Dan Aku punya harapan di tanah ini, maka:
BERIKANLAH AKU SEPETAK SURGA BERNAMA ANDA LURI".
Sedikit kisah tentang Anda Luri, tentang keakraban cinta yang mengalir di dalamnya. Dan tentang rindu yang telah terobati setelah sekian lama tak berjumpa dengan Almamater tercinta.
Untuk menceritakan tentang Anda Luri, saya tidak tahu harus memulainya dari mana. Inspirasi itu tiba-tiba muncul setelah diajak teman untuk ke sekolah, pagi tadi.
So, tanpa basa-basi lagi, kupersembahkan cerita ini untukmu insan Anda Luri. Selamat membaca.________________________________________________
Malam semakin larut. Hembusan angin sepoi sepoi membuat udara terasa semakin dingin. Kulirik jam pada layar hp sudah menunjukkan pukul 00.17. Nyala api tak mampu membendung dinginnya malam ini. Kuraih sebatang tangkai kayu kecil yang sedari tadi menggigil mengikuti ritme udara malam ini seraya memanggi "bakar aku... bakar aku...". Nyala api semakin besar. Dan waktu pun terus berlalu. Aku bergegas tidur setelah mataku memaksa ingin berjumpa lebih cepat dengan sang kasur, meski kutahu dingin ini terus menggodanya untuk terus bertahan menemani nyala api yang semakin meng-asyik-kan.
Pukul 00.45 aku sudah berada dalam kamar. Di ruangan gelap tanpa cahaya. Sebelum aku memutuskan untuk terlelap jauh dalam mimpi, satu per satu pesan whats app yang hanya berakhir centang dua biru kubaca. Tak terasa mataku terpejam. Jatuh di alam mimpi. Saat tersadar, dari arah jenjela kulihat langit sudah cerah. Matahari telah berajak dari peraduannya. Pesan whats app yang kubaca semalam rupanya masih ada. Bergegas aku bangun dari nyamannya tempat tidur setelah kusadar bahwa jam dilayar hpku telah menunjukkan pukul 09.12. "Ah mimpi apa aku semalam, sampai telat bangun begini?" Celotehku dalam hati.
Setelah benar-benar tersadar dari pelukan malam, kuraih sebuah ember untuk menyiram tanaman rumput jepang yang kutanam sejak sore kemarin.
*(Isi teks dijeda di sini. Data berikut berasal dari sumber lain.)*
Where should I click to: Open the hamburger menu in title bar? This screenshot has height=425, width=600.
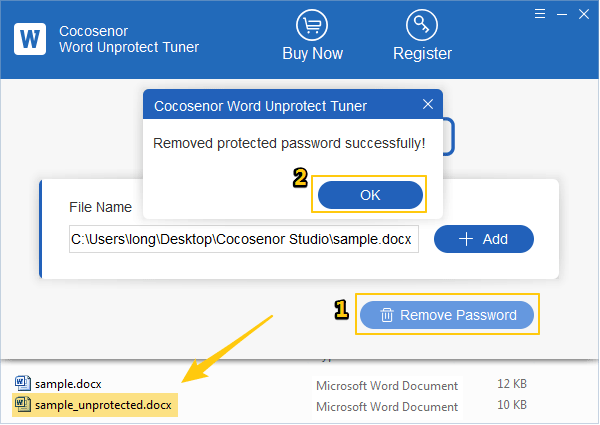tap(540, 14)
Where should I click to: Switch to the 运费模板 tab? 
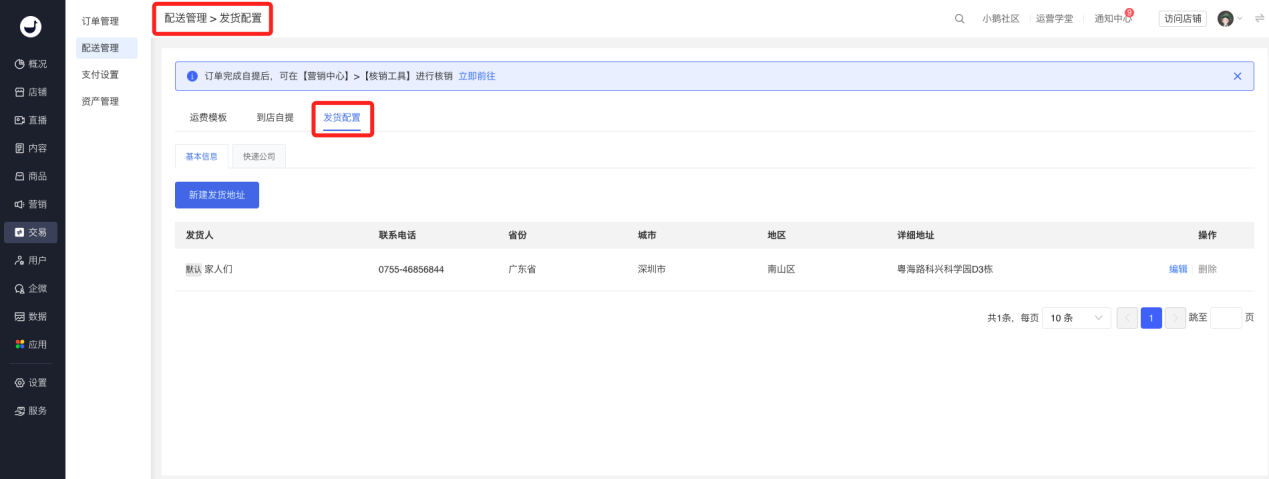click(208, 117)
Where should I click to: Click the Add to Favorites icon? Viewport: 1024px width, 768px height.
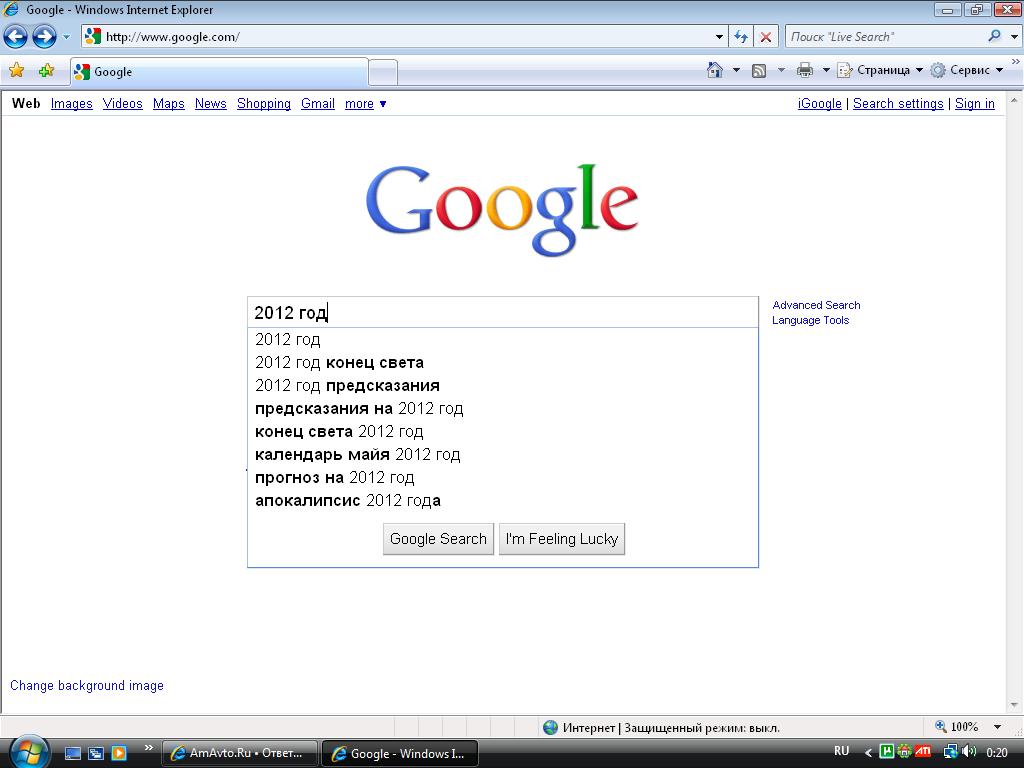point(46,71)
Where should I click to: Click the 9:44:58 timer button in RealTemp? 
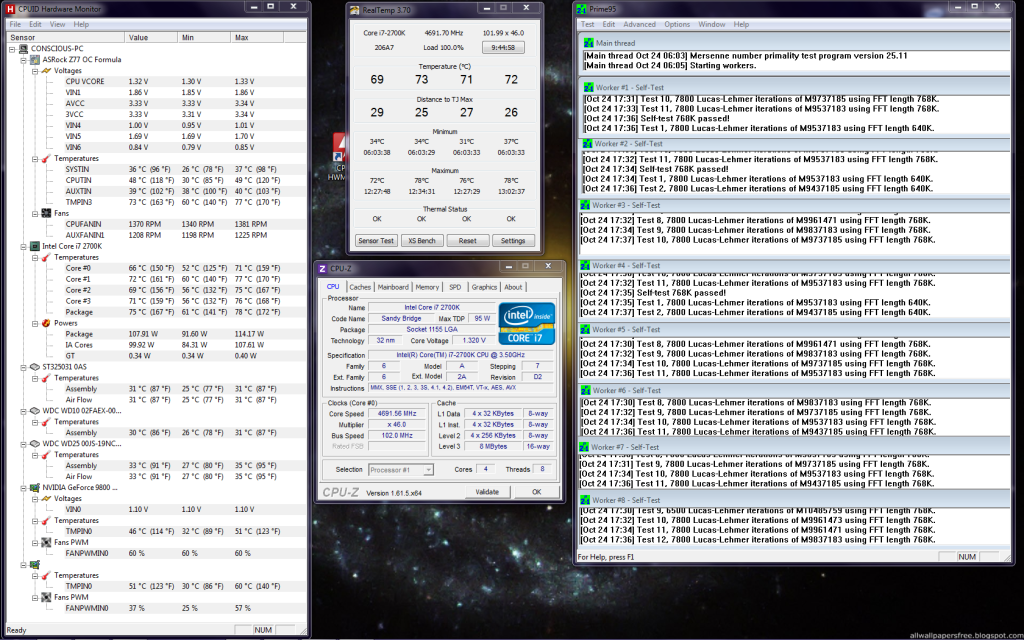tap(503, 47)
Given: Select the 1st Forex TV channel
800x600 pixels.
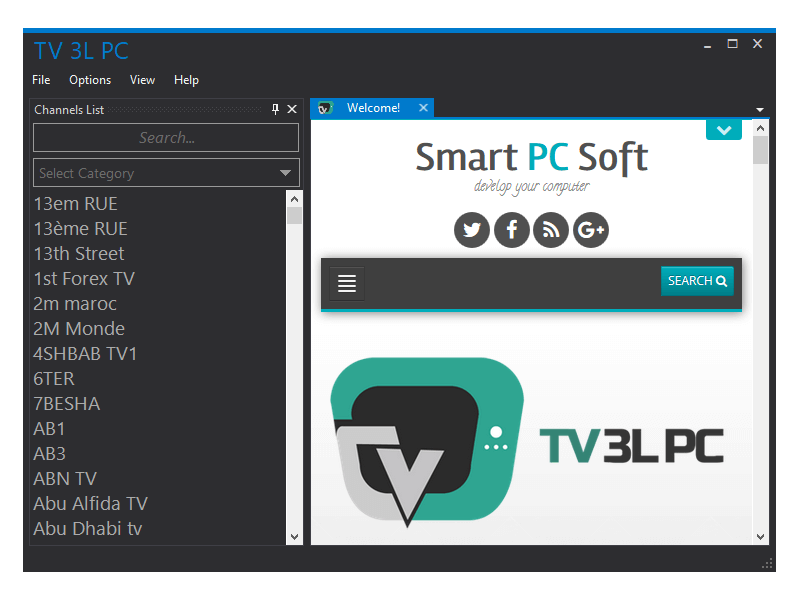Looking at the screenshot, I should 84,279.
Kebetulan air yang mengalir di selokan samping rumah lumayan banyak. Keringat pagi ini sembuatku semakin segar. Sejenak aku beristirahat setelah semua rumput jepang kusiram. Pesan whats app yang entah dari kapan mengeram dilayar hpku, kubaca. Tak ada yang istimewah. Hanya sapaan "selamat pagi" dari group group whats app.
Tiba-tiba pesan masuk dari seorang teman. "Dimana?" Katanya. "Di rumah. Di kawangu" balasku. Kemudian dilanjutkan dengan pertanyaan "Bagaimana?"
"Ayo ke sekolah. Om buang suru sa ke skolah, cuman tdk ada teman ni" ajaknya yang kemudian kubalas "sabar sa cuci muka do" setelah beberapa pesan basa basi konyol kami.
Cuaca hari ini begitu panas setelah aku tiba dengan selamat tepat di depan gerbang sekolah. Padahal dalam perjalanan, cuacanya sedikit mendung. Sempat rintik hujan berjatuhan dengan lembut membawa rindu. Namun tak bertahan lama. Ia bahkan lebih cepat daripada "dia" yang hanya datang untuk sekedar transit dihatimu. πππ
π
Di depan meja piket, kami (masih) disambut dengan senyuman hangat mantan guru-guru kami. Senyum itu masih sama seperti dulu. Bedanya hanya terletak pada hangatnya senyum mereka. Kalau dulu, senyum seperti itu merupakan senyum sehangat mentari. Kalau sudah siang, panasnya mulai kentara. Menyengat sampai ke pangkal ubun-ubun. Apalagi bagi "kami" yang tidak mengerjakan tugas atau Pekerjaan Rumah πππtapi kini senyum itu sehangat rembulan. Indah menawan. Penuh pesona.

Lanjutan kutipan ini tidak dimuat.